Primary informations
Username: Olivier.Kirchhoffer
Cluster: Yggdrasil
Description
When I try to launch a job (calling for Gaussian) on a terminal window, I realized that it very often crashes and I have to repeat the launch, until I obtain an attributed cpu with a number below 100 (e.g. cpu097). It seems that whenever the job is launched with a cpu above 100 (e.g. cpu151) it crashes.

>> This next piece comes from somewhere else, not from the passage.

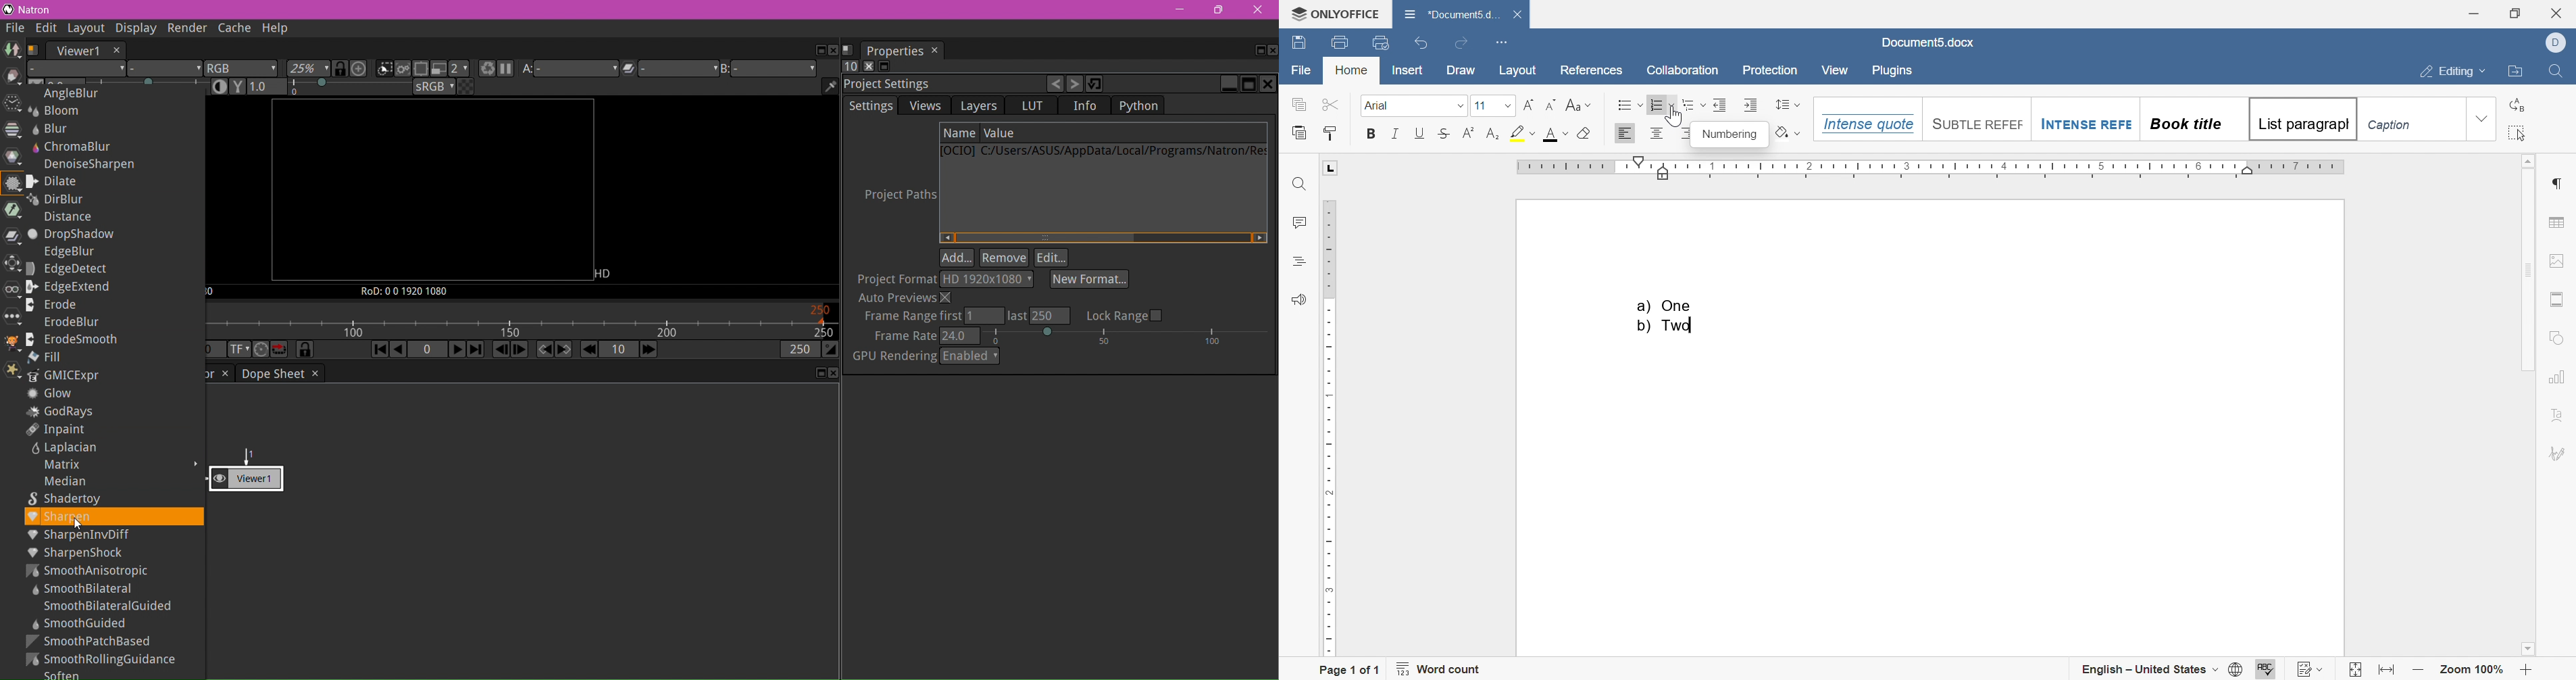 This screenshot has width=2576, height=700. What do you see at coordinates (1332, 132) in the screenshot?
I see `copy style` at bounding box center [1332, 132].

The .out file in the case of a crash systematically reports the following:
Error: illegal instruction, illegal opcode
rax 0000000000da6150, rbx 00007ffed6211070, rcx 00007ffed6211070
rdx 00007ffed6211040, rsp 00007ffed6210f98, rbp 00007ffed6210fa0
rsi 00007ffed6211048, rdi 00007ffed6210fd8, r8 0000000000000060
r9 0000000000d8c6f0, r10 000000000000002a, r11 0000000000000031
r12 0000000001030930, r13 000014cf4de40830, r14 000014cf4de10cb0
r15 000014cf4de076b0
/lib64/libc.so.6(+0x3e730) [0x14d05ba3e730]
/opt/ebsofts/Gaussian/g16/l101.exe() [0xda61fa]
srun: error: cpu156: task 0: Exited with exit code 1
For now I circumvented this problem by re-launching the job until I obtained a cpu node with a number below 100, but Iām wondering if there might by a typo somewhere in my code or other code that would make it expect a two-number cpu ID or a ā0ā as first cpu number for it to function?
Steps to Reproduce
Re-run the following .job file:
#!/bin/bash
#SBATCH --job-name=A01
#SBATCH --nodes=1
#SBATCH --ntasks-per-node=1
#SBATCH --cpus-per-task=16
#SBATCH --time=4:00:00
#SBATCH --mem=10000mb
#SBATCH --partition=shared-cpu
module load gaussian/g16
PREFIX=A01
JOBINP=${PREFIX}.com
JOBOUT=${PREFIX}.log
srun g16 < ${JOBINP} > ${JOBOUT}
with an appropriate .com file in the same folder:
%chk=A01.chk
%nprocshared=16
%mem=5GB
#b3lyp/6-31G(d,p) Opt freq SCRF=(Solvent=Methanol)
A01: Geom Optimization
0 1
C -4.708002 -0.431985 -0.270209
C -4.333158 -1.733221 0.010764
C -2.988958 -2.089250 0.048546
C -2.026146 -1.093887 -0.198955
C -2.376035 0.219826 -0.543554
C -3.764224 0.543950 -0.622742
N -0.644079 -1.166018 -0.167282
C -0.110948 0.046540 -0.510422
C -1.138508 0.934752 -0.774126
C 1.246458 0.370048 -0.552097
N 1.600134 1.628411 -0.876301
C 0.613239 2.513221 -1.164292
C -0.758256 2.241761 -1.127353
O -4.178583 1.798199 -1.041815
C -5.414459 1.775211 -1.771229
C 2.196720 -0.594369 0.057288
C 1.733514 -2.044658 -0.134203
C 2.115156 -2.391148 -1.598095
C 3.330810 -1.495932 -1.854441
C 3.601437 -0.900052 -0.464713
C 3.982143 -2.036293 0.531900
C 4.481736 -1.469261 1.874095
C 5.046787 -3.026988 0.044233
O 2.703979 -2.747508 0.721217
C 0.221955 -2.319384 0.170333
O -0.007614 -2.641070 1.538868
H 2.223626 -0.329380 1.120484
H -5.776076 -0.197962 -0.252391
H -5.103609 -2.482006 0.192439
H -2.699581 -3.109172 0.283860
H 0.967556 3.507784 -1.420354
H -1.486662 3.013535 -1.342244
H -5.326161 2.448471 -2.626321
H -5.666925 0.790864 -2.185487
H -6.234067 2.120616 -1.130088
H 2.389288 -3.449828 -1.693913
H 1.323200 -2.171791 -2.319477
H 4.180413 -2.049091 -2.268709
H 3.080414 -0.711214 -2.576229
H 4.299640 -0.060819 -0.489150
H 5.412563 -0.909206 1.733636
H 3.762499 -0.806207 2.360809
H 4.672970 -2.275934 2.591206
H 5.977372 -2.512049 -0.217821
H 5.276482 -3.758929 0.828608
H 4.714200 -3.620275 -0.811674
H -0.140751 -3.155830 -0.437009
H 0.694798 -2.209580 2.053837
Expected Result
It should run and calculate rotational energies and optimize them for a molecule according to its carthesian coordinates.
Actual Result
It will crash whenever a cpu with a number above 100 is attributed for the job.